Data | Area epicentro | Imax | Mw |
1352 12 25 | Monterchi (AR) | 9 | 6.4 |
1389 10 18 | Bocca Serriola | 9 | 6.0 |
1458 04 26 | Valtiberina | 8-9 | 5.8 |
1789 09 30 | Valtiberina | 9 | 5.8 |
1917 04 26 | Valtiberina | 9-10 | 5.9 |
Se i tre più antichi sono tuttora terremoti relativamente poco definiti (con un numero limitato di osservazioni macrosismiche), quelli del 1789 e del 1917 sono eventi invece meglio documentati (DBMI11).
La Valtiberina oggi è situata proprio nel cuore dell’Italia centrale, ma all’epoca del terremoto era attraversata dal confine tra due importanti stati politicamente e amministrativamente indipendenti: il Granducato di Toscana e lo Stato della Chiesa. L’amministrazione periferica dello stato papale si basava sulla suddivisione del territorio in governi. In particolare quello di Città di Castello comprendeva il settore dell’attuale Umbria a nord della linea Umbertide-Gubbio, con diverse enclaves giurisdizionali (i marchesati di Monte Santa Maria e di Sorbello; il feudo di Montone, amministrato dalla Camera Apostolica; la terra di Citerna, amministrata dalla Sacra Consulta). Il territorio granducale era invece diviso in cancellerie comunitative; quella di Sansepolcro (la più colpita dal terremoto), in particolare, faceva capo alla Camera della Comunità di Firenze. Gli amministratori periferici dell’epoca assicuravano i collegamenti tra realtà locali e uffici centrali, esercitando il governo in materia civile ed economica. La documentazione che ne riflette i rapporti con le comunità e le magistrature centrali è costituita prevalentemente da carteggi.

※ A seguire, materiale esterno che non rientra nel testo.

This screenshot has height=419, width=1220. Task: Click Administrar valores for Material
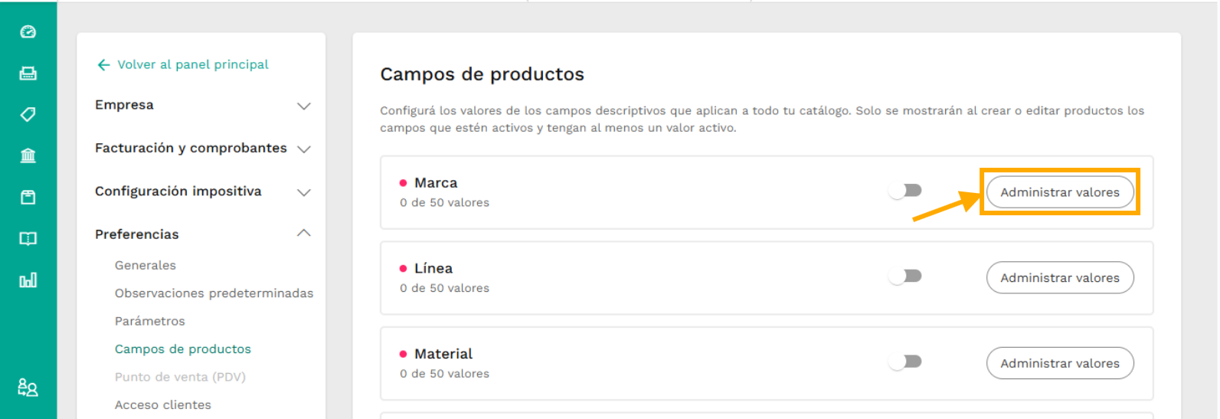coord(1060,363)
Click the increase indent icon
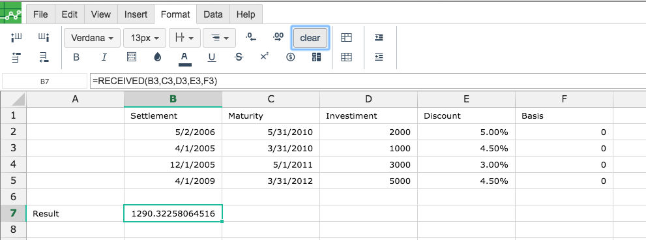Image resolution: width=646 pixels, height=240 pixels. (379, 38)
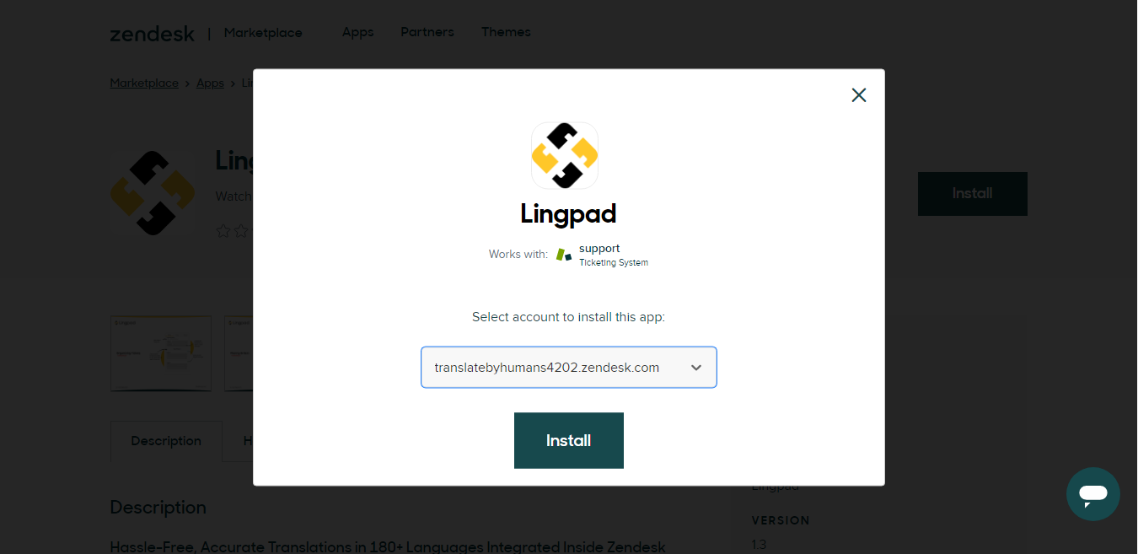This screenshot has width=1138, height=554.
Task: Open the Themes menu item
Action: (x=506, y=32)
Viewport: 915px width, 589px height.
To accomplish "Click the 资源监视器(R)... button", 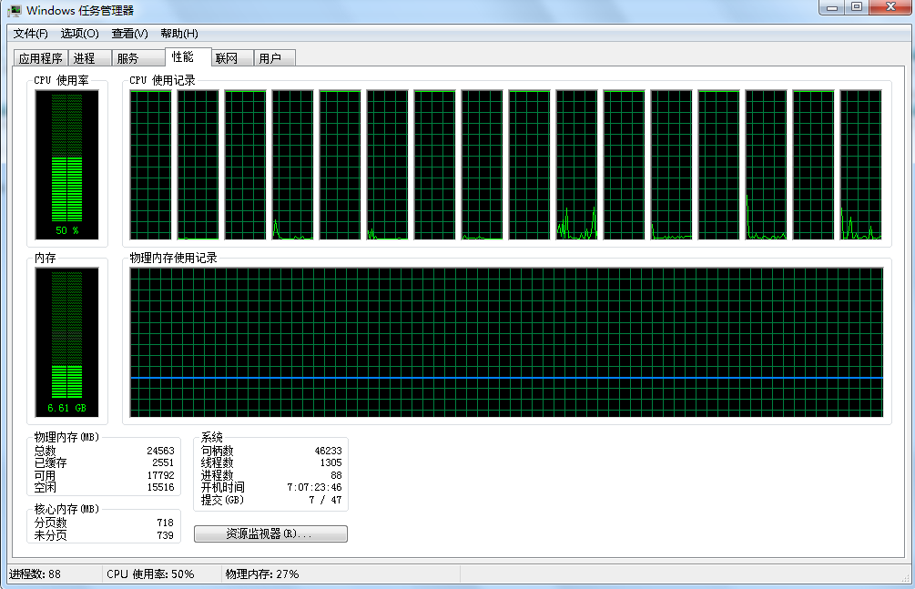I will (x=270, y=533).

Questa complessa situazione politica e amministrativa fa di quello del settembre 1789 un vero e proprio “terremoto di confine” e influenza fortemente l’organizzazione di una ricerca delle tracce da esso lasciate nelle fonti storiche, cioè una ricerca delle carte che ne documentano gli effetti sul territorio. La richiesta di soccorsi e la risposta ufficiale all’emergenza coinvolsero, infatti, due distinti governi – quello di Papa Pio VI, da una parte, e quello del Granduca Pietro Leopoldo I d’Asburgo-Lorena, dall’altra – e due diverse capitali: Firenze e Roma.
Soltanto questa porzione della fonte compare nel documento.